Попробуй, пойми, с чего это вдруг Яцек, размахивая руками и крича без передыху, пляшет на одном месте. Вроде и беды никакой нет, и врага рядом не видно…
Марек, конечно, повеселился. Но, как и после любого веселья, последовала быстрая и короткая расплата. Как только Яцеку помогли очиститься от червей, пан Роман решил применить последнее средство перевоспитания распоясавшегося юнца, хотя для этого и пришлось распоясаться… Марек орал и пытался вырываться, но — второй раз за три дня — его задница была превращена из тощей и розовой во вздувшуюся и полосатую. Яцек был удовлетворён. Марек скрежетал зубами в бессильной злобе.
А час, обещанный для отдыха, минул слишком быстро. Никто толком не отдохнул… другое дело, что никто не возражал, когда сотник Кирилл Шулепов приказал грузиться в лодки. Впереди ждал НАСТОЯЩИЙ отдых в монастыре, горячая еда и крепкое питьё. Может, и бабы разбойничьи! Вот только доплыть быстро не получилось. Помешал странный туман, посреди дня покрывший воду на высоту сажени.
— Вот пальнёт сейчас Павло, не разобравшись-то! — пробурчал Прокоп, на крайний случай вздевая шелом. Как будто, буде в лодью попадёт ядро, он выплывет в доспехе!
Монастырь выплывал из тумана огромной, чёрной громадой… второй раз за несколько часов. И опять все были мокрые, но теперь ещё и грязные. И опять был страх, ожидание грядущих выстрелов… У полусотника, по подсчётам Кирилла, оставалось под рукой как раз пять-шесть десятков воинов. Завидев перегруженные людьми лодки, вряд ли он станет долго разбираться — выстрелит! Вот и выплывай потом, в пудовом зерцале или моментально намокающем войлочном тегиляе…
Монастырь был уже на расстоянии полусотни шагов, а не только выстрела — даже окрика слышно не было.
— Спят они, что ли? — сердито вопросил Кирилл, вряд ли обращаясь к кому-то конкретно.
— А может, их всё же побили шиши? — робко предположил Прокоп.
Сотник только сердито взглянул на него, ничего не ответил… Однако жест, которым он уронил ладонь на рукоять сабли, говорил о высочайшей степени волнения.
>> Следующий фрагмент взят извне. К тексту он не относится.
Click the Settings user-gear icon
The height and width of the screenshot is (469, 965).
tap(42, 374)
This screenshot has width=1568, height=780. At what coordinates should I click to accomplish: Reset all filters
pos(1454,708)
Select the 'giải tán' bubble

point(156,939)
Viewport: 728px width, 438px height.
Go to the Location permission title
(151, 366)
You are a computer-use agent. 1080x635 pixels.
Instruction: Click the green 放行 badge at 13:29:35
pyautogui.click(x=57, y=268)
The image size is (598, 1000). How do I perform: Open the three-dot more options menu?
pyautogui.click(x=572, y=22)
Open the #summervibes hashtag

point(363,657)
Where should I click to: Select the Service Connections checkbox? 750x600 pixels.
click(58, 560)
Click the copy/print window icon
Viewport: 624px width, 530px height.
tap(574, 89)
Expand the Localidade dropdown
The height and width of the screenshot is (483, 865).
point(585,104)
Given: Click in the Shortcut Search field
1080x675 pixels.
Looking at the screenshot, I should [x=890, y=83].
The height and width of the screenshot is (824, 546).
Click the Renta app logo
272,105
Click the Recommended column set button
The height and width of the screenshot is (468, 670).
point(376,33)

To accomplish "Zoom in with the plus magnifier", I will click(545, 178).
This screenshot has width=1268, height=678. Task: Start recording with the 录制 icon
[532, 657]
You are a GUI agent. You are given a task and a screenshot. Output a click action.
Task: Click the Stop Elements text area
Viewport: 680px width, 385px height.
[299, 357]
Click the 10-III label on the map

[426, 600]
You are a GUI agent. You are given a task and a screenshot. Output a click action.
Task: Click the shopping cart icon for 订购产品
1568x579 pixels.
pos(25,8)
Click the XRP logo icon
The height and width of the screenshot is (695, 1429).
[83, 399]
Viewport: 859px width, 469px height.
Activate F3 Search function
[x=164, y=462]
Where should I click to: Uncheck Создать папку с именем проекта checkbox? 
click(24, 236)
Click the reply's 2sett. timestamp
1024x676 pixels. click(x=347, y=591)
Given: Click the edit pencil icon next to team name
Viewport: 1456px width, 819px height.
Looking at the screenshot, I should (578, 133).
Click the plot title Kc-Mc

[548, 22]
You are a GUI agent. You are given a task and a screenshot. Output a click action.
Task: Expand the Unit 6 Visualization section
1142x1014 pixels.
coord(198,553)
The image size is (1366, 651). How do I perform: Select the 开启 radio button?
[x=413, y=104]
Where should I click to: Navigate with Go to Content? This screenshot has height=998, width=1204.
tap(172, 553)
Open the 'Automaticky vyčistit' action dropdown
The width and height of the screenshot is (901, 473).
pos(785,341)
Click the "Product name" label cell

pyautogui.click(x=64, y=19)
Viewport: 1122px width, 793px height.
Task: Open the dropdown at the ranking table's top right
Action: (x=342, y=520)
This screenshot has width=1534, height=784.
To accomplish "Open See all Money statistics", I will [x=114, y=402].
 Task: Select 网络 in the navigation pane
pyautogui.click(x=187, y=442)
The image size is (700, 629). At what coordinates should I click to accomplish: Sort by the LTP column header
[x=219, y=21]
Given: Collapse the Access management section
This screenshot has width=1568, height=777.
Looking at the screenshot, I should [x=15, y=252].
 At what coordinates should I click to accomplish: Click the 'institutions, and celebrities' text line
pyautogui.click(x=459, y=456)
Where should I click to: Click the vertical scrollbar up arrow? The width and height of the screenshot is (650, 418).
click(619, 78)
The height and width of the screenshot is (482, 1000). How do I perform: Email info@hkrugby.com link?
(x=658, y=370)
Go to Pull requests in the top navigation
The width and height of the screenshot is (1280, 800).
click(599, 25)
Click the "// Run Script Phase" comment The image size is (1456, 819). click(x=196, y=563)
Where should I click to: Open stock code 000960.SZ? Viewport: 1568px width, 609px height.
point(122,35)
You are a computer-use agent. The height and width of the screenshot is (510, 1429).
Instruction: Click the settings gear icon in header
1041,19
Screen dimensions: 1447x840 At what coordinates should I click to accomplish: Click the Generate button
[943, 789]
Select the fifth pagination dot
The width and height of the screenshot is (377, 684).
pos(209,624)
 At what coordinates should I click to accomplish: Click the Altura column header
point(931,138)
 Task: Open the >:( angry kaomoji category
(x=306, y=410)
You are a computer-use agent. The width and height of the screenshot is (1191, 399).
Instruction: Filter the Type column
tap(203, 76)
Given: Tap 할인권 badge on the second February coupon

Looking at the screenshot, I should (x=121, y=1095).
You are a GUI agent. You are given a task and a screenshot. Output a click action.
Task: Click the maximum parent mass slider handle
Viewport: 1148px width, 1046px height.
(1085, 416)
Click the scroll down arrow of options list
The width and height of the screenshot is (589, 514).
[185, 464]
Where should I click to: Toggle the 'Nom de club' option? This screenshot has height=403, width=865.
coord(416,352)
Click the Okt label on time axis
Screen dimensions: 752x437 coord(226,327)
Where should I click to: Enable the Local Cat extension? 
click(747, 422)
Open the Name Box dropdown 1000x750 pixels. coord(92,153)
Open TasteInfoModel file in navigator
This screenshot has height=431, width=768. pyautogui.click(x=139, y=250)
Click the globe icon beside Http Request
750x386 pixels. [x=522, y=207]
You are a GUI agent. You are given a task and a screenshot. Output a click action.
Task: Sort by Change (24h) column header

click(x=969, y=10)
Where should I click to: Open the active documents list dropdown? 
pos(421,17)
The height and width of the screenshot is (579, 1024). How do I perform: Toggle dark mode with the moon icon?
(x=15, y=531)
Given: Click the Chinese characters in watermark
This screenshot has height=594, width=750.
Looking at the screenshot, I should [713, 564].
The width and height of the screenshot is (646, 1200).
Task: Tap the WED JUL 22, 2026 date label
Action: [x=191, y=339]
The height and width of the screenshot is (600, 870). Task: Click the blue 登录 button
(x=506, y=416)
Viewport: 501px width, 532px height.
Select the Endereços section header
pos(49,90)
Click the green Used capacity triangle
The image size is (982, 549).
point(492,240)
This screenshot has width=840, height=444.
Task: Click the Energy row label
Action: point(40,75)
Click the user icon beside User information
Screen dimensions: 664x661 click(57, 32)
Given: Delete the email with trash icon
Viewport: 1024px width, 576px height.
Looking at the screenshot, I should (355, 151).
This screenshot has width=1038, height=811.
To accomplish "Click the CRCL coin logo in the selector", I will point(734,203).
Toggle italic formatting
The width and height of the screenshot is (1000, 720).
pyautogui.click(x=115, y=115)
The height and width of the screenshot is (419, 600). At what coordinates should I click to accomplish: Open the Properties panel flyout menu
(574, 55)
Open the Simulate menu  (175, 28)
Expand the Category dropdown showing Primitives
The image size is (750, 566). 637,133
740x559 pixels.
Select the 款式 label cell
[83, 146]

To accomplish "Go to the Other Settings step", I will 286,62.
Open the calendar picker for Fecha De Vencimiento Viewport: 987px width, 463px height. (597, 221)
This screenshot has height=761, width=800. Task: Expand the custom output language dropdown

Двадцать шагов до берега… десять… пять… Почти одновременно, лодки уткнулись носами в берег и воины немедленно бросились к настежь распахнутой калитке, ведущей от причала внутрь монастыря. Кириллу сразу припомнилось, что именно так её оставили, когда уходили в погоню…
Вот только тогда, постанывая и с трудом держась за стену, им навстречу вышел полусотник стрелецкий Павло Громыхало. Лик его был страшен — багровый, с выпученными глазами.
— Сотник… — прохрипел он, с трудом концентрируя взгляд на Кирилле. — А мы вот… празднуем!
Разъярённый Кирилл с трудом сдержался, чтобы не зарубить его на месте…
— Пошли! — прорычал разъярённо. Мигом протрезвевший… до определённого уровня, конечно… Павло поплёлся следом.
7
Вид воинов, выстроенных во внутреннем дворе монастыря, вызывал смешанные чувства. Страдания их — а страдало не только тело, страдала гордость стремянных стрельцов, вызывали сочувствие. Но вид… Вид вызывал омерзение!